Materials provided:
▽
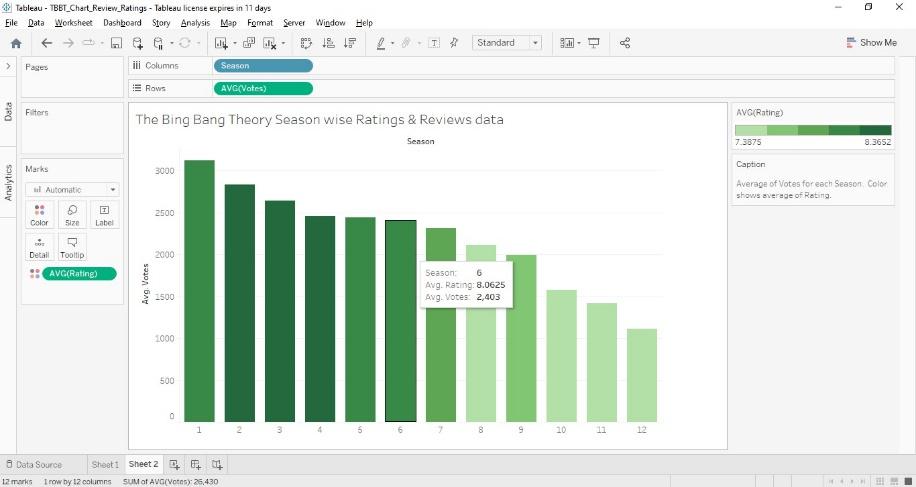
Task: Click the Undo back arrow
Action: coord(46,43)
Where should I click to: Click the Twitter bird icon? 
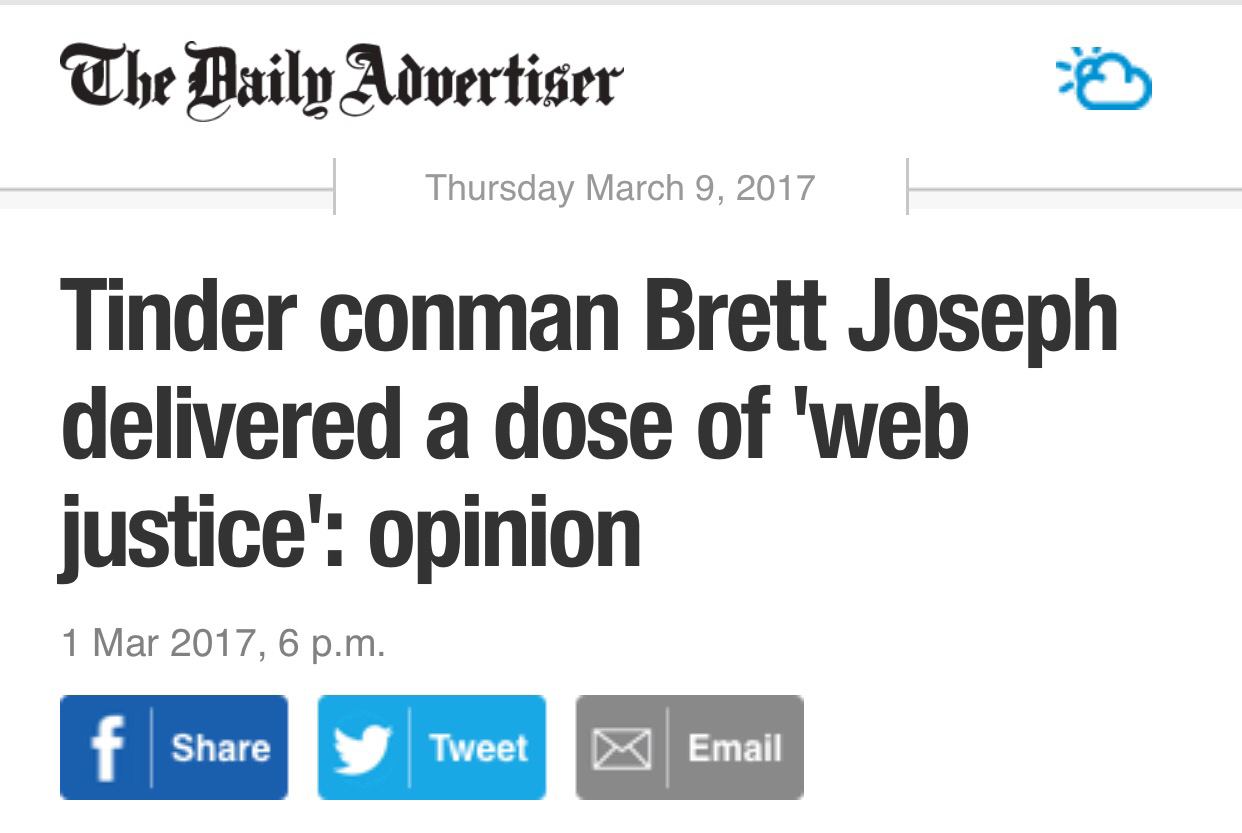coord(362,747)
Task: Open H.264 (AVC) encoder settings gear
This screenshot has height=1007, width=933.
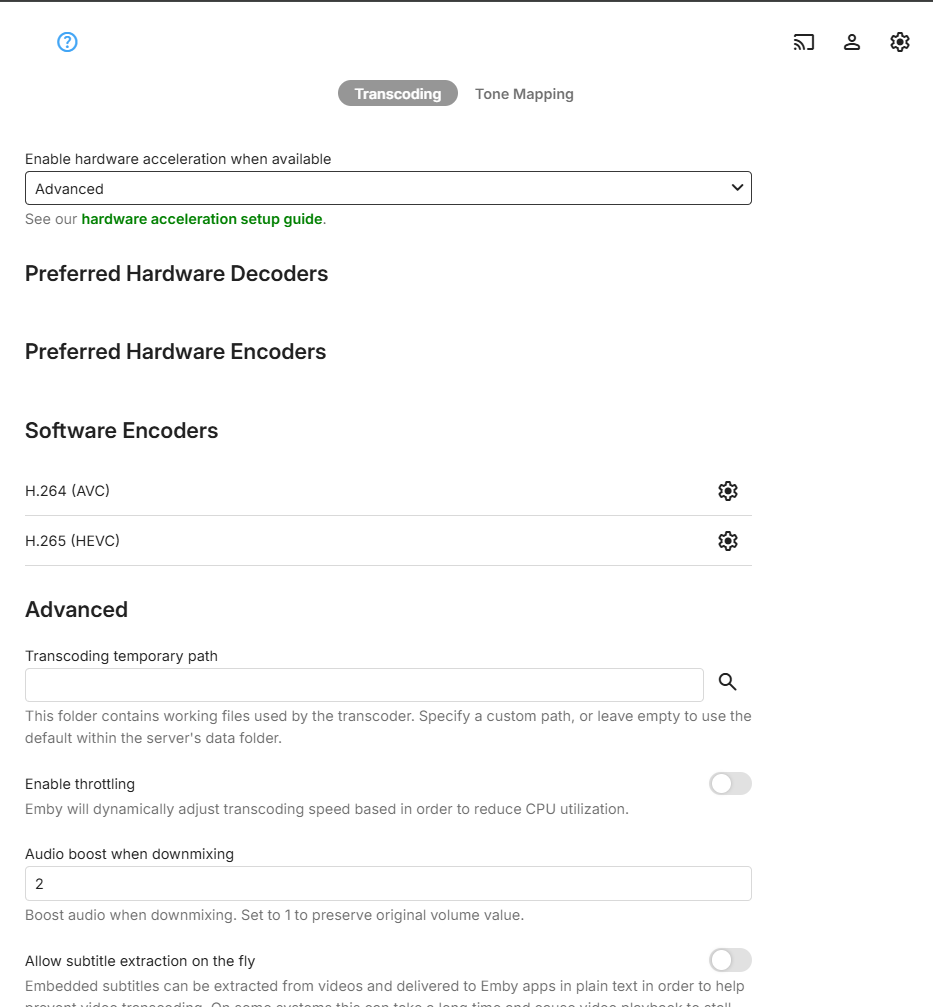Action: tap(728, 491)
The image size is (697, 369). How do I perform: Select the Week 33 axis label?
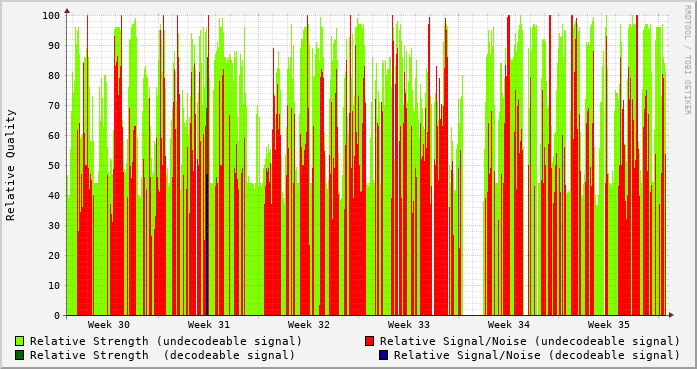(x=409, y=325)
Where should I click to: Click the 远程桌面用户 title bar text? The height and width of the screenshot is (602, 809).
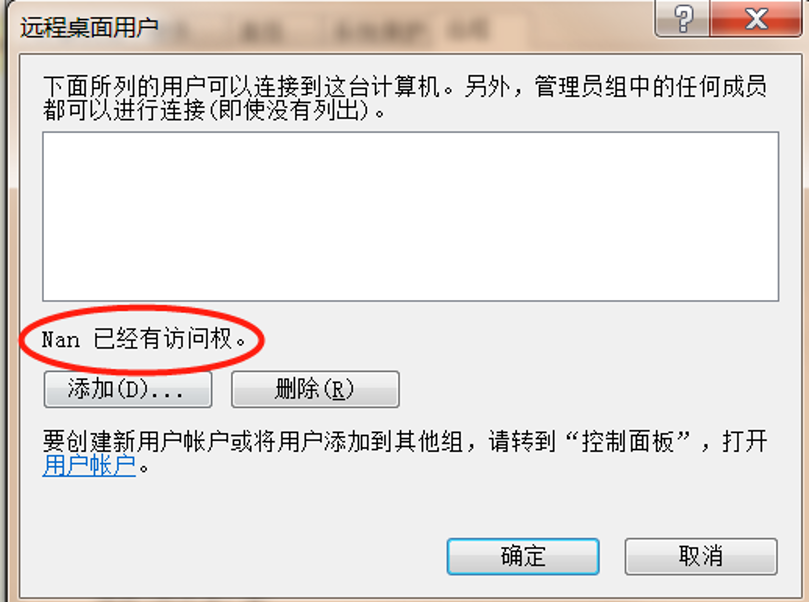89,27
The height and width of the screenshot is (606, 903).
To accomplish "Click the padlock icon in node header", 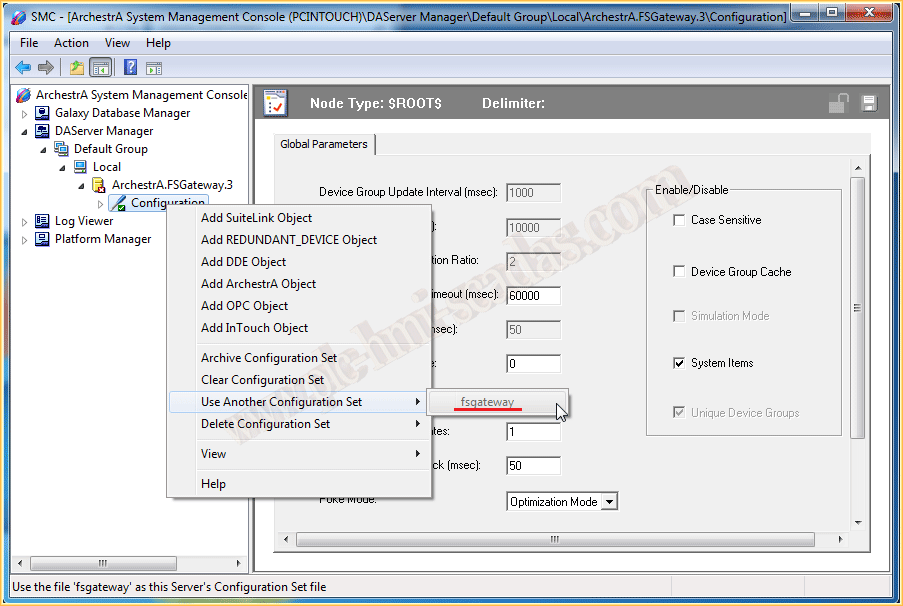I will point(839,103).
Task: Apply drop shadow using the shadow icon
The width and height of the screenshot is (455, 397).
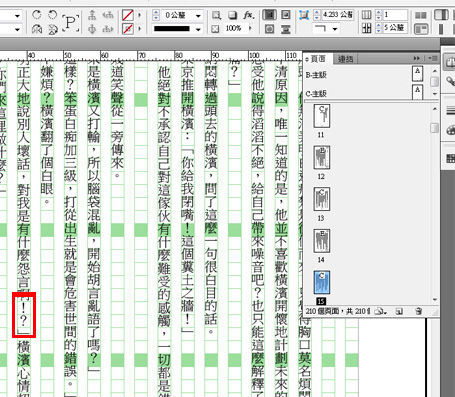Action: click(x=233, y=15)
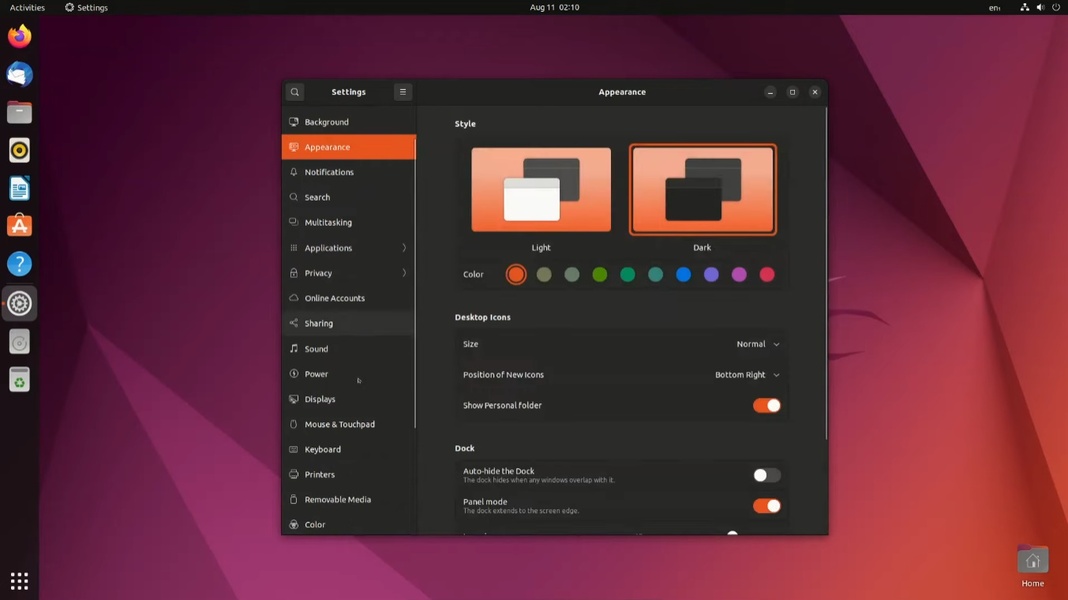Click the date and time clock
This screenshot has width=1068, height=600.
(554, 7)
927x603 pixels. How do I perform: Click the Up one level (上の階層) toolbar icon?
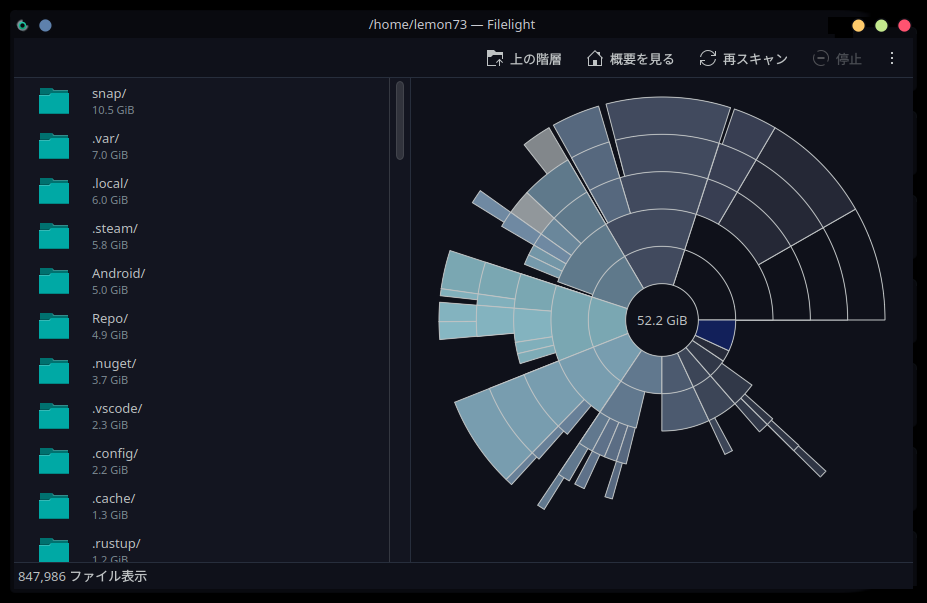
△
What the exercise asks: Take the line that contains "The width and" and every line after it up to the end of the records above, and restate them exactly, without the pictures.

Exercise result:
The width and height of the screenshot is (455, 397).
Action: click(x=233, y=15)
Click the date and time clock
This screenshot has width=1068, height=600.
(554, 7)
927x603 pixels. How do I perform: Click the Up one level (上の階層) toolbar icon?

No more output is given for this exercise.